That's how I started to use a Mac, and that's how I got here. Now you're all stuck with me. 

BTW-I have tried to edit this so as to not seem so long-winded....there is a LOT more to tell. Just didn't want to bore anyone to tears.


----------



## Dr.G. (Aug 4, 2001)

Macnutt, you certainly got into the spirit of things on my demographics thread. I just was curious about everyone's age, and now I have a great deal of info on everyone. Luckily, I allowed my registration in the CIA to expire. Their meetings were boring, and I am not a covert sort of person.

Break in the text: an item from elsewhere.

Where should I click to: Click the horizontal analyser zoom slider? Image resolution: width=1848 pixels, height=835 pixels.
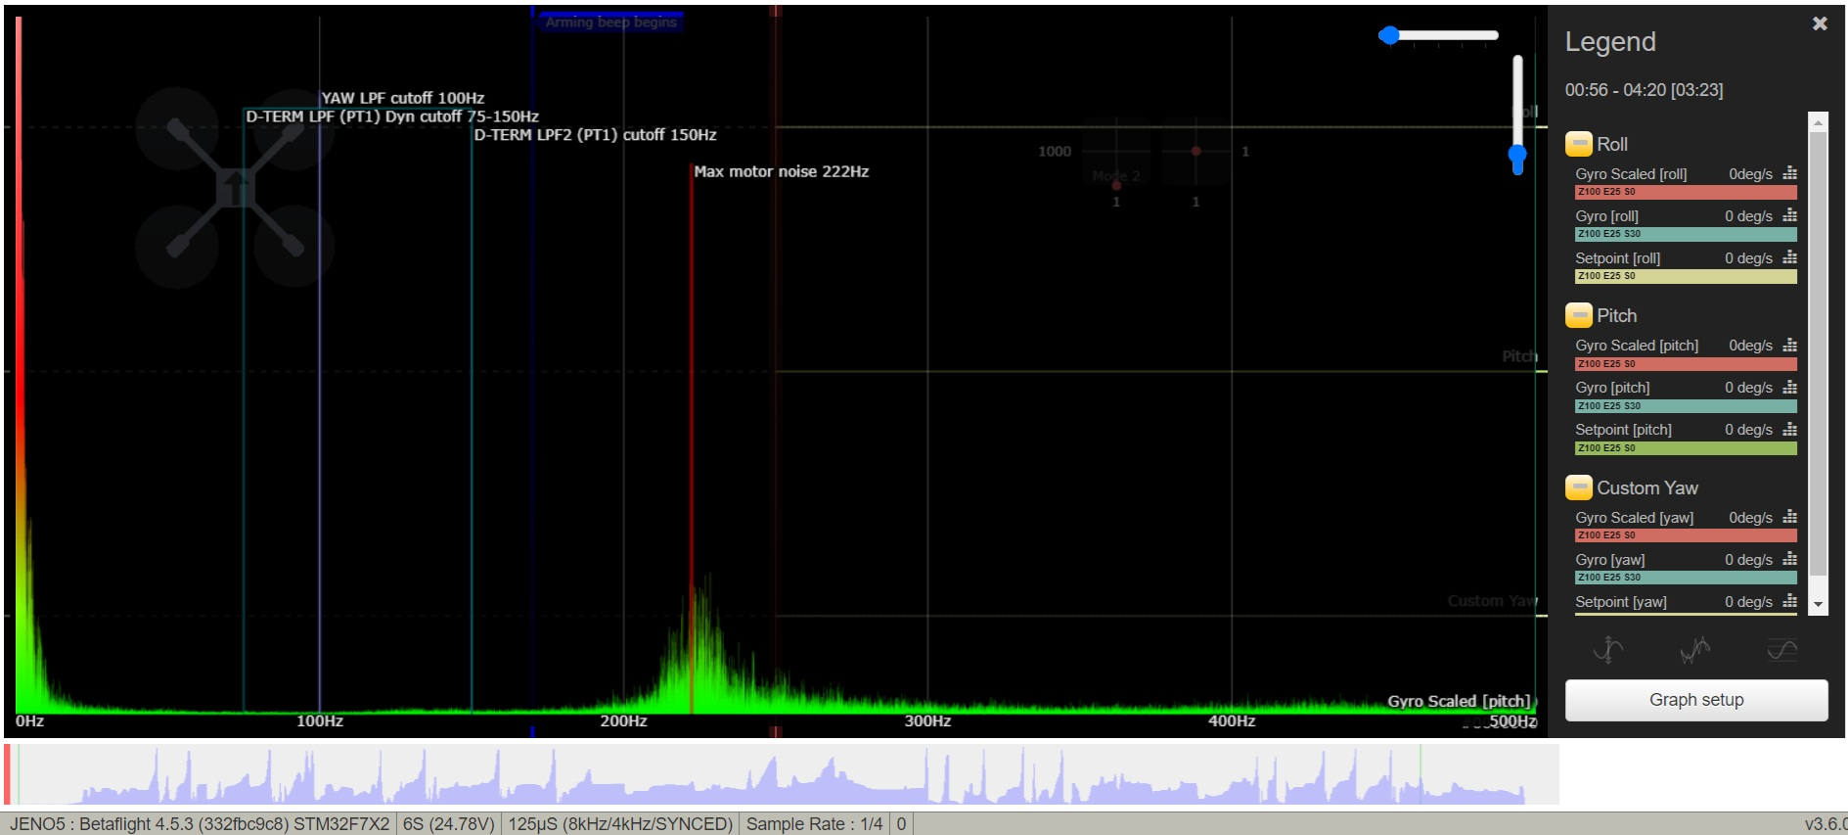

Still, all of you who have posted in this thread have really achieved the spirit of community. "We are family" as the song goes back in a time when life was simplier.


----------



## Alesh (Dec 10, 2001)

Hello, I was born in 1982, 20 years old. First exposure to a computer was some anonymous computer in grade school, but we didn't use it too much. My Dad got the family a computer when I was 13. It was a Performa 580 CD. I still have fond memories of that computer, playing Chuck Yager's Air Combat, messing around with AppleScript. Those were the days....


----------



## Chealion (Jan 16, 2001)

Alesh, u had a Perforam 580CD too? Crazy, I thought I was the only one... lol, but those were the days... and now it sits in its original box, in my closet... neglected for the G4...


----------



## james_squared (May 3, 2002)

Hello,

Stats:

YOB: 1974
POB: Surrey, BC
Married: 20022002 (Feb. 20th, 2002)
Cats: 3

Computer Experiences:

1st - Texas Instruments.
2nd - Amiga 1000, 2000HD, 600. Amigas were far ahead of their time. Great graphics/art and gaming machines with a great GUI.
3rd - Pentium MMX 166 with 32MB RAM, Win 95.
4th - PII 300 with 128MB RAM, 8GB HD, 8MB ATI, 12MB Voodoo 2, 4x CD Burner, Win 98. Great gaming machine, at the time. Still alive and well with the mother-in-law. The machine is enjoying a leisurely retirement.
5th - iBook 700, 14.1", 384MB RAM, 30GB HD, Combo Drive. First and only Macintosh experience.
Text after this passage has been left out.